#### DOCUMENT
<<<<
Skip to content

salmansajidkhan/meeting-transcript-store

Repository files navigation

Meeting Transcript Store

A persistent, searchable SQLite database of meeting transcripts with full-text search, auto-tagging, expert discovery, and action item extraction.

Status: Experimental


The Problem

Meeting transcripts are write-once, read-never. They're locked inside calendar apps, unsearchable across meetings, and impossible to query programmatically. You can't answer questions like "What did we decide about X last quarter?" or "Who is the expert on Y?" without manually reviewing dozens of recordings.

The Solution

A local SQLite database that turns months of meeting history into instant, queryable institutional knowledge - optimized for AI agent consumption.
>>>>
#### EXERCISE TASKS
1) Could you copy the meeting transcript store page starting at "Meeting Transcript Store" and ending at "action item extraction.", substituting "PostgreSQL" for "SQLite"?
2) Answer these about the meeting transcript store page:
(a) What status does the project have?
(b) Where are meeting transcripts said to be locked?
(c) What kind of consumption is the database optimized for?

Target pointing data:
<<<<
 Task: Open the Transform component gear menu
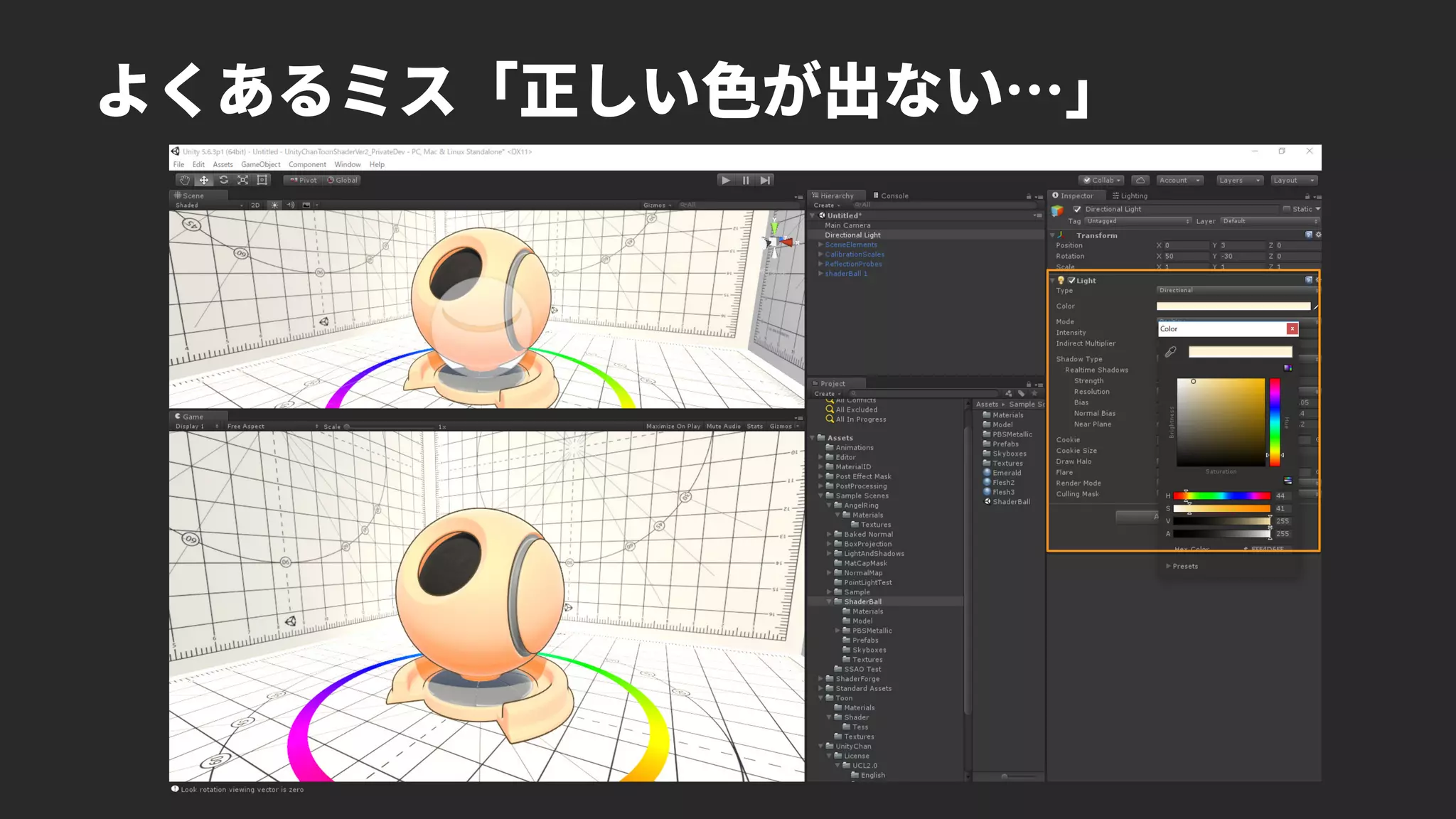coord(1318,235)
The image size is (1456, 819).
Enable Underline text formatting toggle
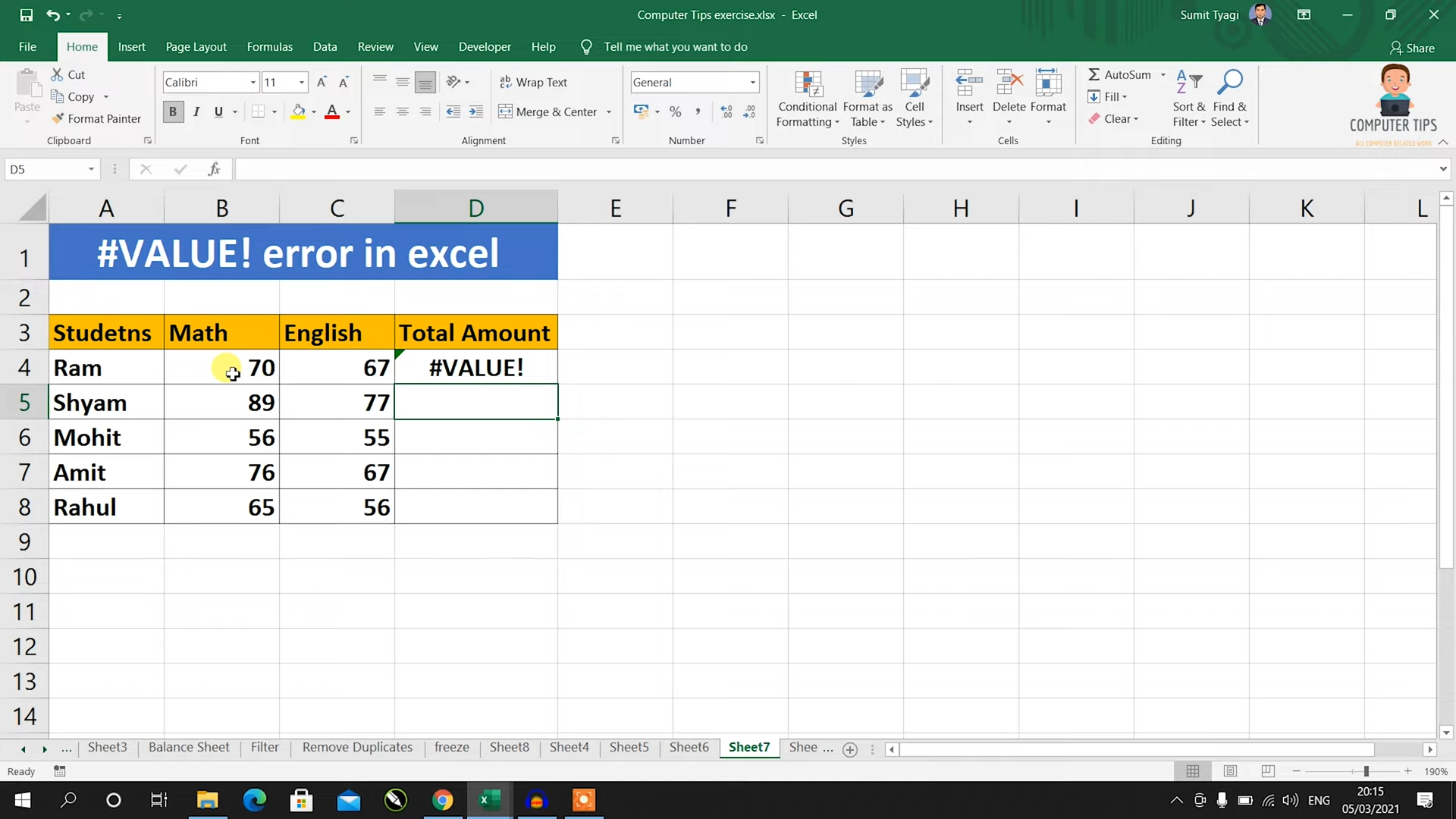pos(217,111)
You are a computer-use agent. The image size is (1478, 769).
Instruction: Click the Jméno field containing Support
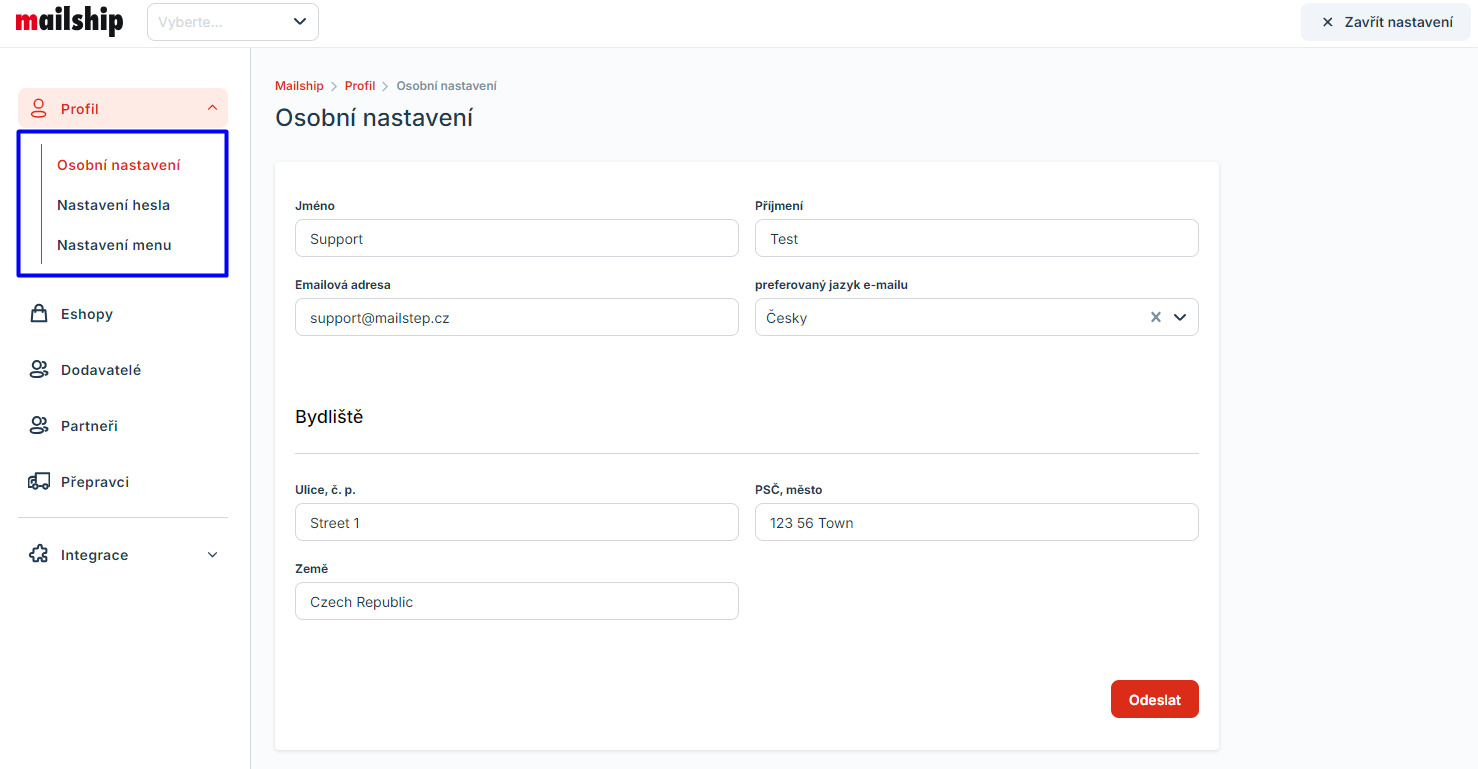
>>>>
#### EXPECTED RESPONSES
1)
Meeting Transcript Store

A persistent, searchable PostgreSQL database of meeting transcripts with full-text search, auto-tagging, expert discovery, and action item extraction.

2)
(a) Experimental
(b) Inside calendar apps
(c) AI agent consumption